Salesforce.com added another notch to its marketing belt with the news that it had purchased email marketing and marketing automation provider ExactTarget for $2.5 billion in its biggest acquisition yet. AdExchanger reached out to several analysts and asked their thoughts on the ramifications of this deal.
Rebecca Wettemann, vice president, Nucleus Research
“From a functionality perspective, this is deeper bench strength for Salesforce on the marketing automation side – adding more sophisticated lead management and email marketing capabilities for both B2B and B2C customers. Cloud CRM is a very competitive market and one where vendors have to continuously prove the value of what they deliver – and deliver more to justify their annual subscription bill. This gives Salesforce more stickiness on the marketing side. What Salesforce has done very well is quickly integrate acquisitions and productize them under the Salesforce umbrella (with Social.com just another example). Existing customers of both Exact Target and Salesforce will get the benefit of streamlined vendor management and deeper integration.”
Paul Greenberg, president, The 56 Group
“This is a very important acquisition for Salesforce.com.

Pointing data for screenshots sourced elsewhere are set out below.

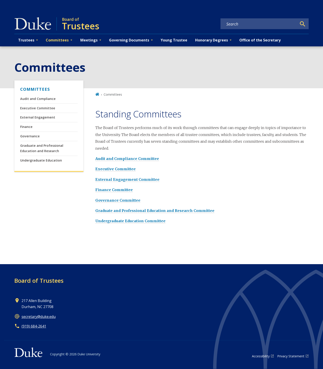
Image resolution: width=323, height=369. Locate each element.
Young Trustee (174, 40)
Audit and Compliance (38, 99)
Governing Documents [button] (129, 40)
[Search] (302, 24)
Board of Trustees (38, 280)
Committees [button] (57, 40)
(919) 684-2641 (34, 326)
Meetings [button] (89, 40)
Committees (35, 89)
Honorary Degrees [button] (211, 40)
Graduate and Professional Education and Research (41, 148)
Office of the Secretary (260, 40)
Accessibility (261, 356)
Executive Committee (37, 108)
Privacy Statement (290, 356)
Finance (26, 127)
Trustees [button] (26, 40)
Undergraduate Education (41, 160)
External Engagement (37, 117)
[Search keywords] (259, 24)
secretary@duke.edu (39, 316)
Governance (30, 136)
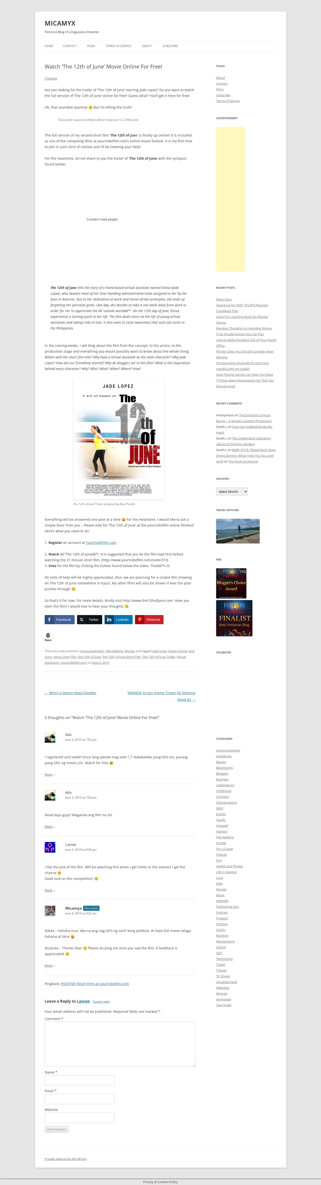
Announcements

ExactTarget helps them fill out what they need to fulfill their objective of providing a marketing cloud to the market. It’s not Exact Target that makes this important, though. It’s that Salesforce.com is grabbing a company – which could have been Marketo or Neolane, as far as I’m concerned – and adding what they weren’t going to build on their platform: the traditional marketing capabilities that are needed, like email marketing, campaign management and lead management that marketers even in [the] social age need regardless of the era. This will free them up to extend their platform in other areas and…to enrich the Marketing Cloud, which, once the acquisition is completed and the applications integrated, will compete with any company out there.”
Robert Brosnan, principal analyst, Forrester Research
“I think that existing Marketing Cloud customers get an additional choice of email providers – and, honestly, one of the better ones. So it’s a great win for them. What I’m more worried about is ExactTarget’s customers who are not – and likely wouldn’t become – SFDC [Salesforce.com] customers. A big retailer likely doesn’t need much of anything from SFDC, and the enhancements they need in ExactTarget will likely be delayed as ExactTarget moves to integrate into SFDC.”
Brent Leary, partner, CRM Essentials
“With Oracle snapping up Eloqua at the end of last year, and Marketo showing signs of wanting to go public a long time before they did, they [Salesforce.com] were running out of options. And options were getting costlier. So they had to make a move, and ExactTarget was a company that many analysts had picked as the best fit, especially after they bought Pardot at the end of the year, along with ExactTarget’s previous purchase of CoTweet…With respect to not going after Marketo, I think there may have been organizational/cultural reasons why that move wasn’t made. They had been partners for years, and if it were to have happened, it probably would have been a couple years ago.”
Mary Wardley, vice president, Enterprise Applications and CRM software, IDC
“Marketing automation has been one piece of the CRM puzzle that has stood alone among specialists for a long time. It hasn’t had the expectation that it had to be part of the overall suite. As the market has evolved over time, things that were best of breed or standalone increasingly [became] pieces of functionality in the total platform, and that’s what’s happening here. For Salesforce.com’s credibility, they needed this as part of their broader platform to compete with Oracle and Microsoft.”